Turkey summoned Sweden’s ambassador in Ankara last week after the Kurdish Rojava Committee of Sweden compared Erdogan to Italy’s late dictator Benito Mussolini.
“History demonstrates how dictators finish up,” the group stated on Twitter, accompanied with a video showing pictures of Mussolini’s 1945 execution and then a dummy dressed up to appear like Erdogan swinging from a rope outside Stockholm’s City Hall.

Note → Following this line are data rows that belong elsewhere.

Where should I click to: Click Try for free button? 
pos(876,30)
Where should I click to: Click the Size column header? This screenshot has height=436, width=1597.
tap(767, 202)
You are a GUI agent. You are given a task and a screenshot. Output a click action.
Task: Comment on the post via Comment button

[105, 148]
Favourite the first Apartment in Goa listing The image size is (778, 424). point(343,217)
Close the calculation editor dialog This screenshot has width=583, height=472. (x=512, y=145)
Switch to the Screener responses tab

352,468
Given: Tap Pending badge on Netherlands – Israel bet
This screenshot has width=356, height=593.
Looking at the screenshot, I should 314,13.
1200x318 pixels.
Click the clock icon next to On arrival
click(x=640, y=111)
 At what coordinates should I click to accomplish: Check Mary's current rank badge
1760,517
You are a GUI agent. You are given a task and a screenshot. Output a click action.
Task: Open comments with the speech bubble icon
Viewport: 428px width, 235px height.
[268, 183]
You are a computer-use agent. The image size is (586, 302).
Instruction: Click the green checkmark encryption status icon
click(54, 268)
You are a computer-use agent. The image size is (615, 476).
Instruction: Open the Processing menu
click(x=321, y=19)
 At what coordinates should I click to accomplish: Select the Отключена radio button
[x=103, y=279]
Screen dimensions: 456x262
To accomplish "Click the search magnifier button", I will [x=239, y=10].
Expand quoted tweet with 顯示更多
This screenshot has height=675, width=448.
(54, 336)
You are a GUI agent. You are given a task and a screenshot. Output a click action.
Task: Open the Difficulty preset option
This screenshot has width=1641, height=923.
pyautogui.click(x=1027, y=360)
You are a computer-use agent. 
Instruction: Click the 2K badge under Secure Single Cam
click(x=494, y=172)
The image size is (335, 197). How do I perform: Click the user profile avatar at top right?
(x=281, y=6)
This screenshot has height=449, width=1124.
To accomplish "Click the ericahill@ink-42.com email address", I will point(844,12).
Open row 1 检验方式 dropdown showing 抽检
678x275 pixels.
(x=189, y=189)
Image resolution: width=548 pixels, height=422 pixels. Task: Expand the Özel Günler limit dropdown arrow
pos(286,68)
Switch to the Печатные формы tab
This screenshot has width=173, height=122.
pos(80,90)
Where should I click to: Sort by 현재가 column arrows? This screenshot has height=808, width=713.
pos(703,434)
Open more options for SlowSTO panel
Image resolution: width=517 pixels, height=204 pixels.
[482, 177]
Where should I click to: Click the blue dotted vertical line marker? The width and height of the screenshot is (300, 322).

The action was criticised by Swedish Prime Minister Ulf Kristersson and Foreign Minister Tobias Billstrom, who both said it was an attempt to “sabotage” Sweden’s NATO membership ambition.
Sweden and its Nordic neighbour Finland dropped decades of military non-alignment last year when they asked to join the Western security alliance in response to Russia’s invasion of Ukraine.
Turkey and Hungary are the only NATO countries who have not accepted the bids by votes in parliament.
Ankara says that Sweden, in particular, has failed to execute a series of agreements both countries made during a NATO summit in June.
Erdogan subsequently removed his objections to their applications in return for commitments to crack down on Kurdish groups that Ankara sees as “terrorists”.
Sweden has since adopted a constitutional amendment that will make it feasible to pass stricter anti-terror regulations.
On Saturday, Erdogan’s foreign policy adviser Ibrahim Kalin told reporters that the government was “not in a position” to confirm Sweden’s NATO membership.